Document text>
───

The Amazon news doesn’t really bother me at all, or affect my long-term take on the prospects for Visa. I expect it’s a bargaining ploy. In the end, I reckon Amazon needs Visa just like Visa needs Amazon. It does risk hurting profit margins at Visa, though.

More importantly for me, I think it’s indicative of a wider shift taking place in the payments landscape. From the growing prominence of Paypal to the rise of alternative payment methods like Square, the payments industry is undergoing profound change. Once upon a time, card providers such as Visa and Mastercard were insulated from competition because the cost of installing card equipment meant businesses were happy to accept only one or two cards. That has all changed now, which puts downward pressure on profit margins. I think that’s a risk not only for Visa, but also for competitors such as Mastercard and American Express.

A bull case on Visa

Despite that, I continue to see real strengths in the Visa business. It has spent decades building a strong, well-known brand and I think that will have value for a long time to come.

Revenues at the company have more than doubled over the last decade. Last year’s earnings per share were $5.78 – comfortably more than double what they had been just five years beforehand. That sort of performance makes me confident that this isn’t a company on the ropes. In fact, I think Visa’s best days may be ahead. With a growing global middle class and increasing use of digital payments, it has plenty of white space into which to expand its business. Visa’s strong brand reduces the threat of newcomers like Square. In the end, I reckon a company like Visa could well buy promising technologies and roll them out more widely under its more familiar brand.

───

(Stored records)
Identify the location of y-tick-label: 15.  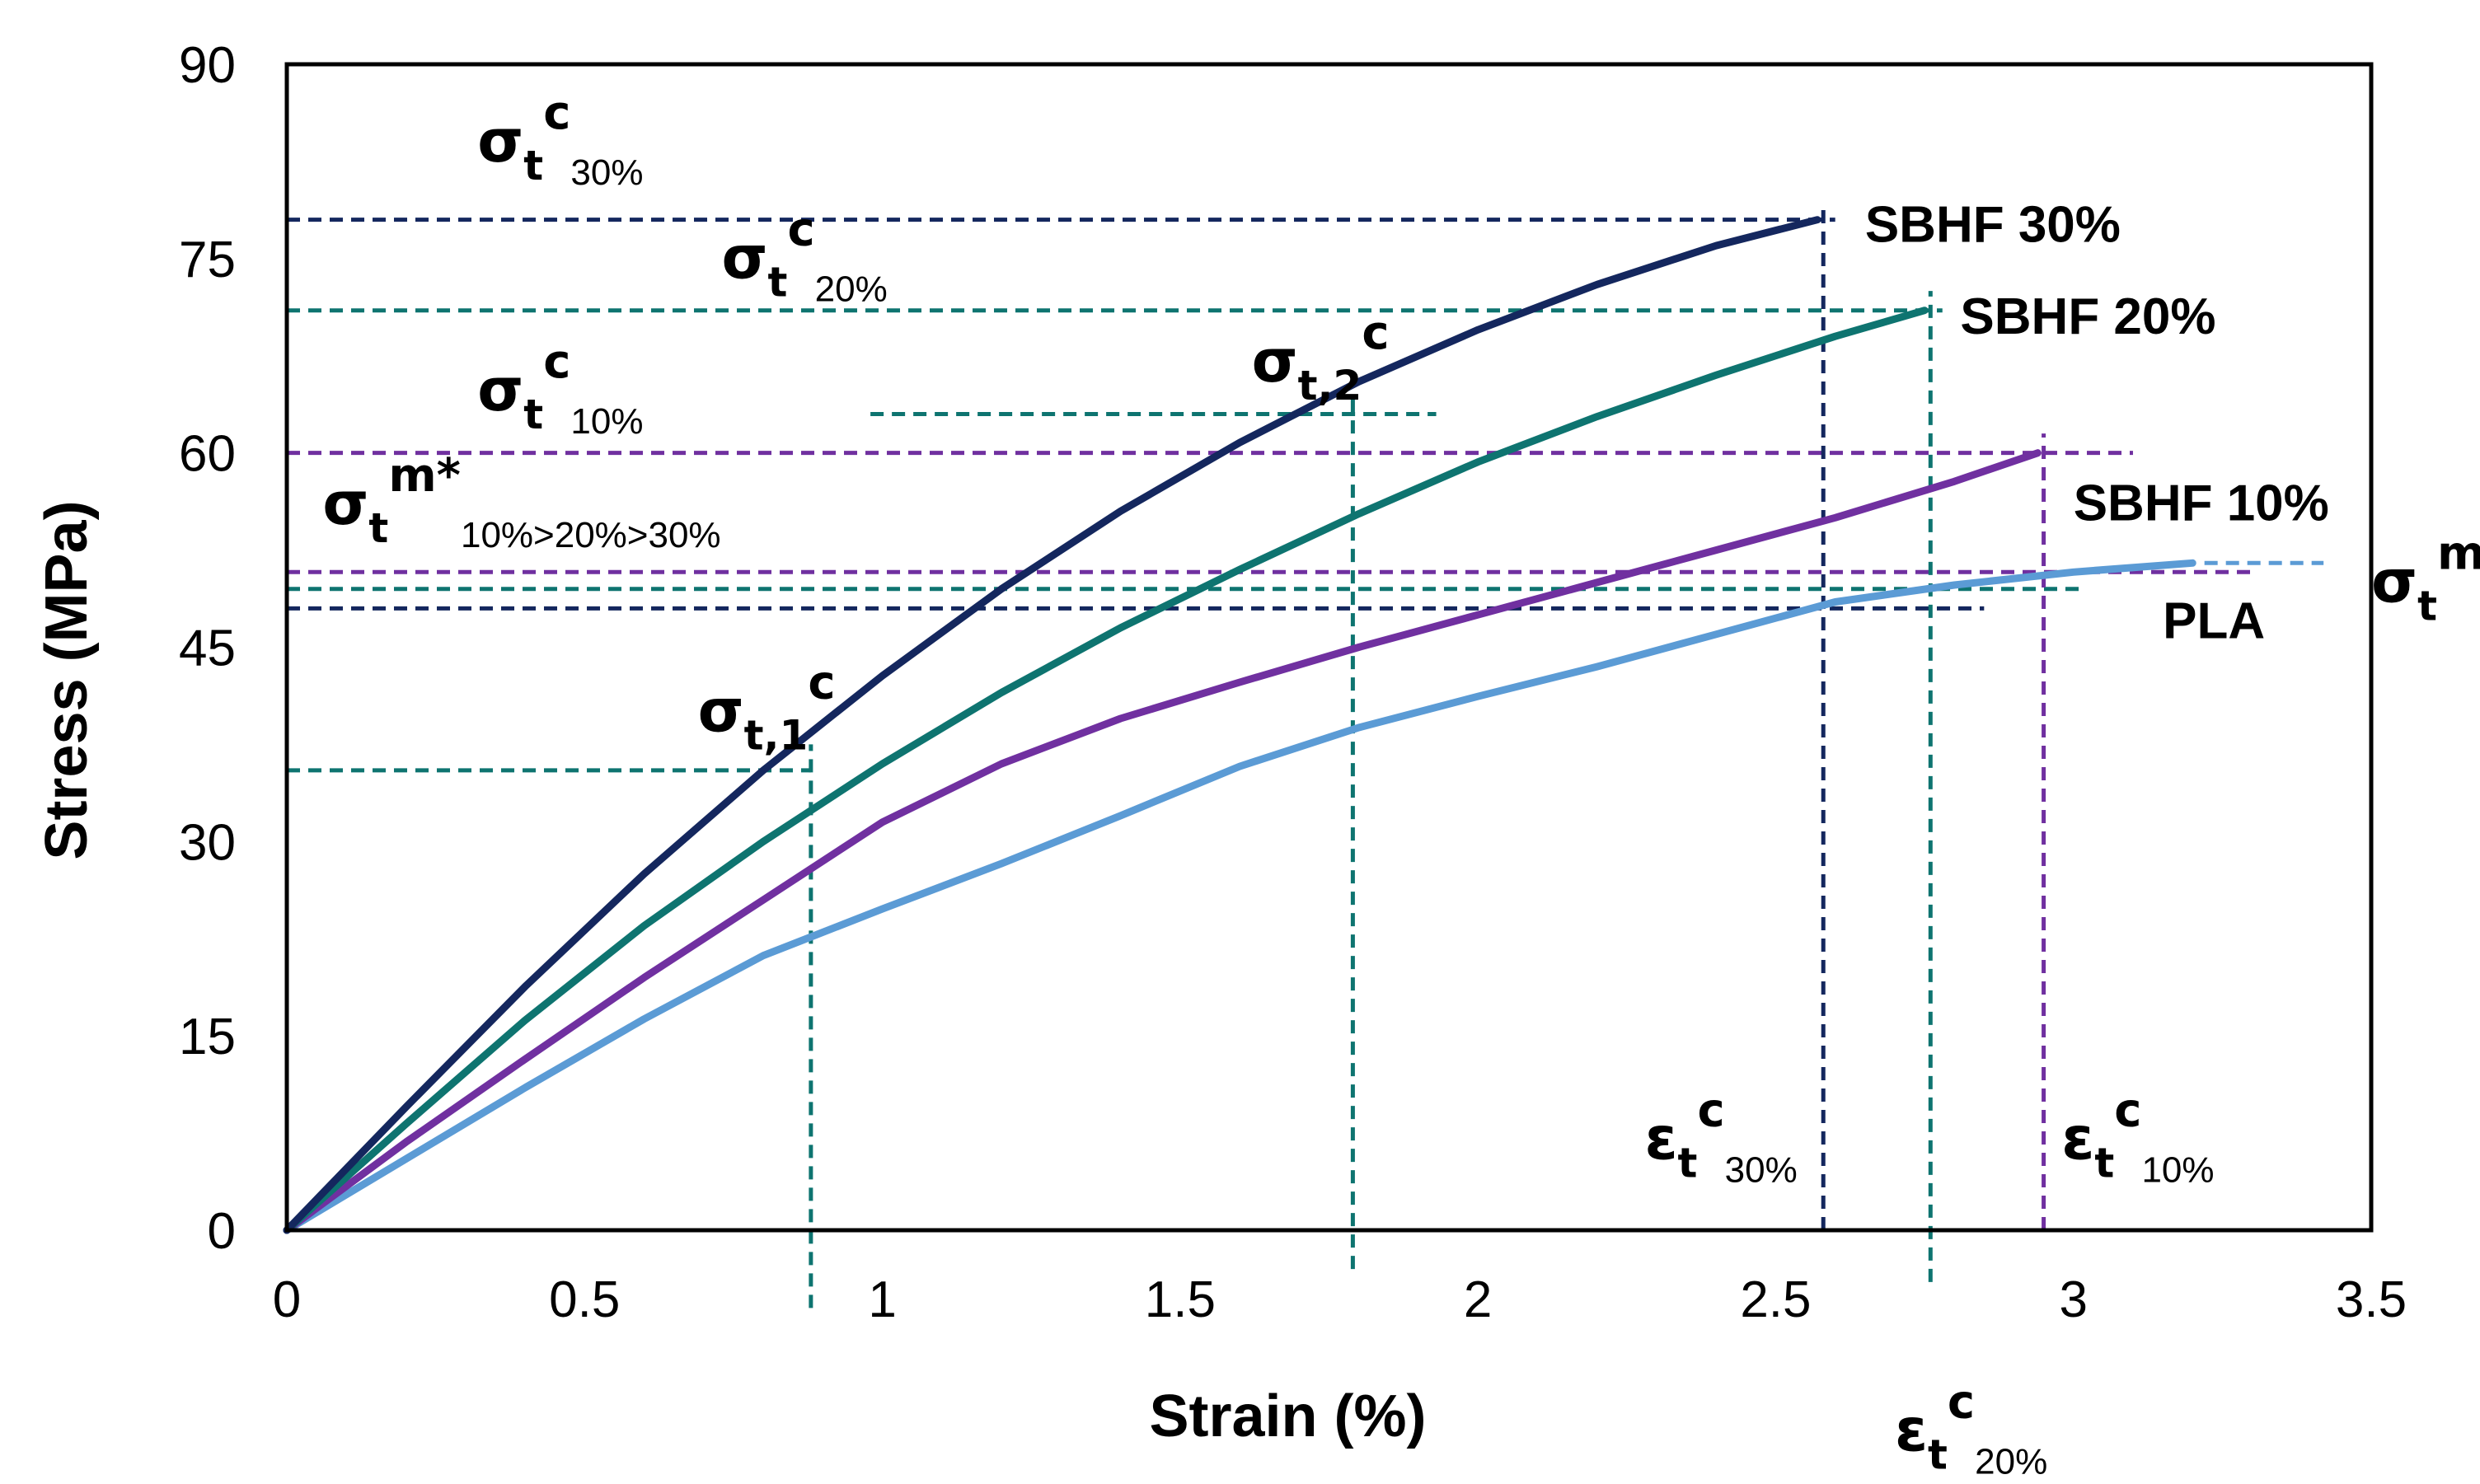
(208, 1037).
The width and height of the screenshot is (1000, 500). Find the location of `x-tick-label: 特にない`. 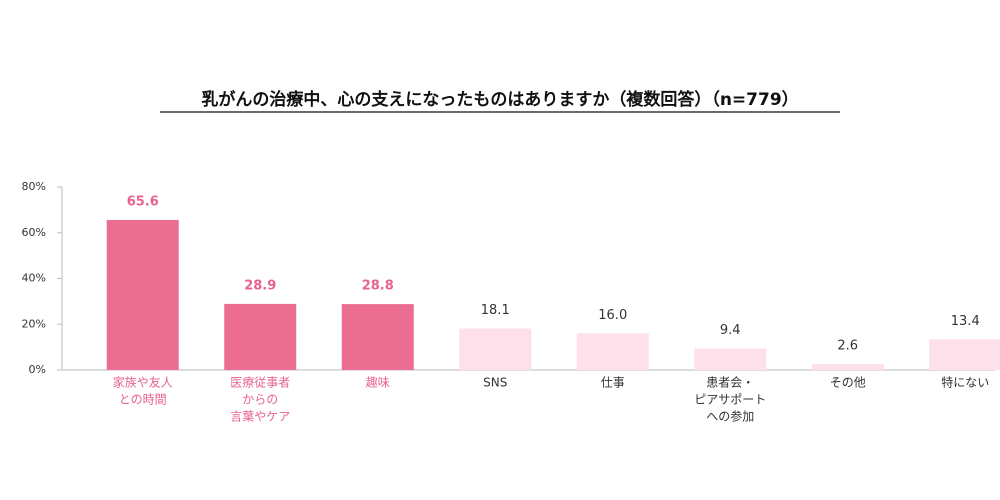

x-tick-label: 特にない is located at coordinates (965, 382).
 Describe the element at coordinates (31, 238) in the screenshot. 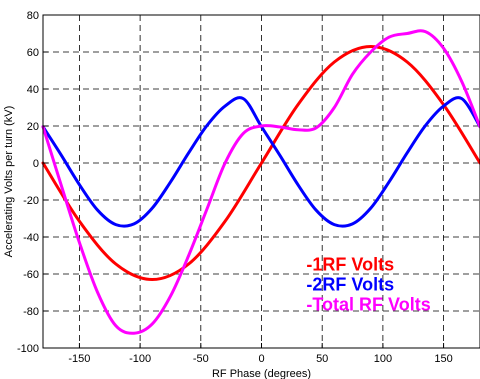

───

Problem set>
1. According to the passage on Visa, why were card providers such as Visa and Mastercard once insulated from competition?
2. Rewrite the stretch of the records from the line containing "The width and" through the end of the records as a Markdown table with the columns Nr and Line. Omit blank lines and leave the pictures out.

Solutions below>
1. The cost of installing card equipment meant businesses were happy to accept only one or two cards.

2.
| Nr | Line |
|---|---|
| 1 | The width and height of the screenshot is (1000, 500). Find the location of `x-tick-label: 特にない`.  |
| 2 | x-tick-label: 特にない is located at coordinates (965, 382). |
| 3 |  Describe the element at coordinates (31, 238) in the screenshot.  |